Same question twice. Answer: The same. Consistent.
> You directed to Garder. What is Gardner's basis
> for asserting that the so-called pyramid glyph is
> used to specifically identify a true pyramid?
That it looks like a pyramid would be the easy clue, then followed by the context of the sentence or title it is found in. It's 'Gardiner', by the way.
> I see many inconsistencies
> and oddities in so many translations that it
> raises the question of the accuracy of the
> translation methods.
No, you don't see them. Only an understanding of hieroglyphs would allow you to determine where errors or alternate translations/interpretations might be. You are being spoon-fed by people who have no clue about them, and are accepting their positions without question.
Example: Japanese script. There is a person who can read them, and a person who cannot. You choose the interpretation of the person who cannot.
How else can we explain your choice expect through blind devotion to them? Funny how you question evidence that has contextual support and strong academic standing to your ends of logical absurdity, but receive 'evidence' with no contextual support nor academic standing by mere assertion.

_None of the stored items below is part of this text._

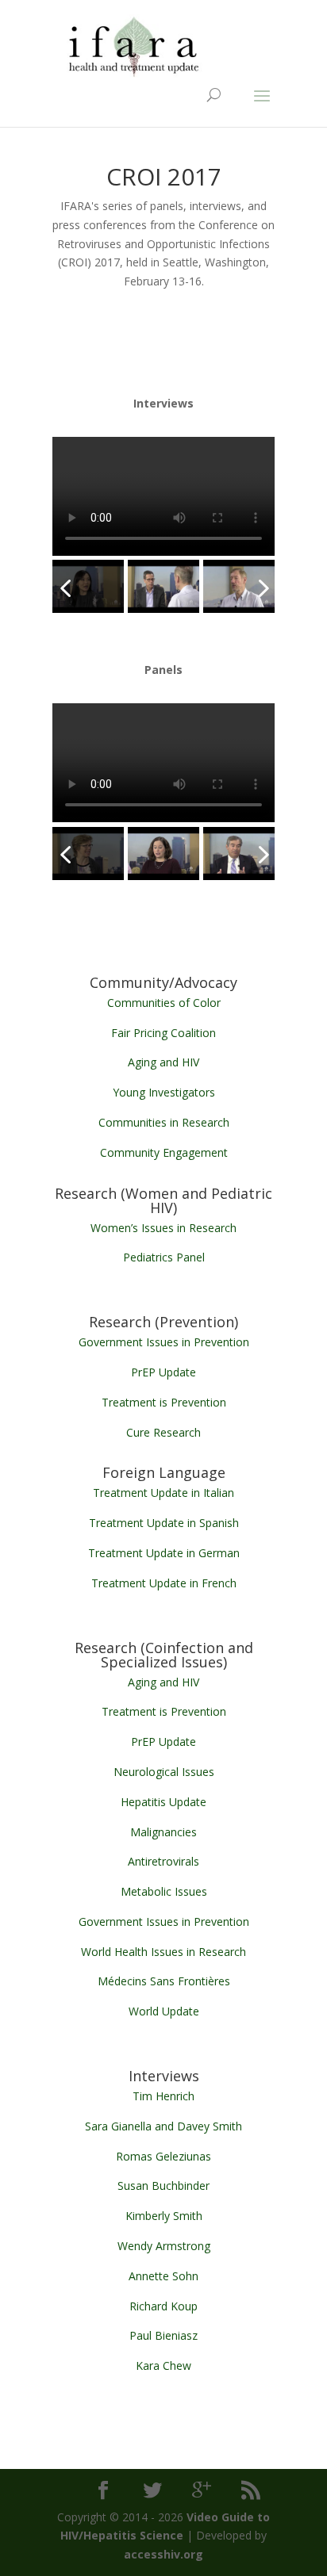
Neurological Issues (163, 1771)
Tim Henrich (163, 2095)
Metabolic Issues (164, 1891)
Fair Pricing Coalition (163, 1032)
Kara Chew (163, 2365)
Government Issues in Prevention (164, 1341)
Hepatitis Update (163, 1801)
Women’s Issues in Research (163, 1227)
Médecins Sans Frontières (164, 1980)
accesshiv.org (163, 2554)
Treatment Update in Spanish (164, 1522)
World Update (164, 2011)
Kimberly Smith (163, 2215)
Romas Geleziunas (163, 2156)
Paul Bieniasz (163, 2335)
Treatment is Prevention (164, 1402)
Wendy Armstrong (163, 2245)
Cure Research (163, 1432)
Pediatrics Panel (164, 1257)
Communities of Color (164, 1002)
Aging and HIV (163, 1062)
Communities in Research (163, 1122)
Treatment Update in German (164, 1552)
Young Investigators (164, 1092)
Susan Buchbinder (163, 2185)
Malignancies (163, 1831)
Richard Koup (163, 2306)
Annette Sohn (163, 2275)
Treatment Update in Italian (163, 1492)
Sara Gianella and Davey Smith (163, 2126)
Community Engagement (164, 1152)
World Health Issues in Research (163, 1951)
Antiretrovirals (163, 1861)
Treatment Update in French (164, 1582)
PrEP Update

> If you believe I am not entitled
> to a meaningful opinion until I know how to
> translate hieroglyphics, then we need to agree to
> disagree about that.
That you are entitled to have an opinion does not, by default, make your opinion correct. You are entitled to think whatever you want, but not entitled to think it is correct when it is clearly demonstrated it is wrong.
> Regarding Gardner, I am sometimes reluctant to
> look up something by an author and accept it as
> fact without knowing the basis for that author's
> conclusion, especially when disagreement about
> what is published is expressed by others, or when
> what the author published doesn't seem to align
> with other cognate evidence.
From who? Scott Creighton and Sam Petry? Brain-melted, drug aficionado Preston Peet? The Tooth Fairy?